* [Excerpted passage]
* * * *

Mechanistic understanding of cell wall biosynthesis to combat AMR

Amongst the antibiotics that have been a mainstay of human healthcare for >70 years, the penicillins and successive generations of β-lactams (e.g. cephalosporins, monobactams and carbapenems) have been by far the most used.

These antibiotics target the final stage of bacterial cell wall peptidoglycan (PG) biosynthesis.

PG is polymerized by the activities of penicillin-binding-proteins (PBPs), which harbour multiple poorly- or un-characterised domains.

Despite the undisputed importance of β-lactam antibiotics, we know little about how PBPs interact with their natural substrates. Importantly, we do not know the β-lactam binding kinetics in the presence of different natural substrates, or precisely how these antibiotics kill cells.

Addressing these knowledge gaps is now crucial, as resistance to β-lactams has emerged due to acquisition of enzymes that destroy the antibiotic (β-lactamases), permeability changes in the outer membrane of Gram negative bacteria, or by altering the target itself (arising by horizontal gene transfer).

An integrated, multi-centre, multidisciplinary research programme

We aim to build a UK hub of activity in cell wall biosynthesis that will develop mechanistic insights that open up new ways to target PBPs, including circumventing the current resistance mechanisms.

* * * *

* [Given material]

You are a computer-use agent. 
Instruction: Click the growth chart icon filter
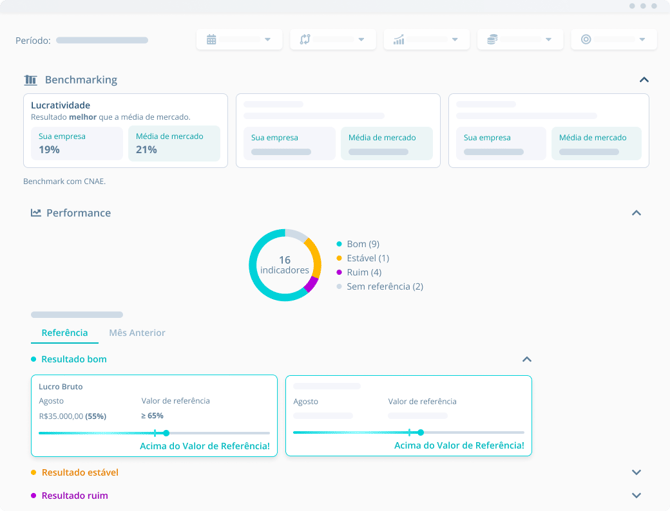click(399, 40)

* * * *

* [Study questions]
1: In the passage on bacterial cell wall biosynthesis, which proteins polymerize peptidoglycan?
2: Extend the passage on bacterial cell wall biosynthesis with new text that follows its final sentence.

* [Answers to the exercises]
1: Penicillin-binding-proteins (PBPs) polymerize peptidoglycan.

2:
Our specific aims are to:

1. Decipher the fundamental mechanisms of PBPs at the structural and functional levels

2. Determine how PBP activity is controlled, at the molecular level, by their interaction with other components in vitro and in vivo

3. Extend the new mechanistic insights to understand how subfamilies of β-lactams interfere with PG assembly in vivo and in vitro.

Our industry partners will run screens to identify non-lactam PBP inhibitors alongside our pilot chemistry project to characterise and synthesise novel non-lactam inhibitors.

The SWON Alliance is a £3.2M MRC-funded partnership between Sheffield, Warwick, Oxford and Newcastle to investigate a vital link in the chain of antimicrobial resistance – the bacterial cell wall.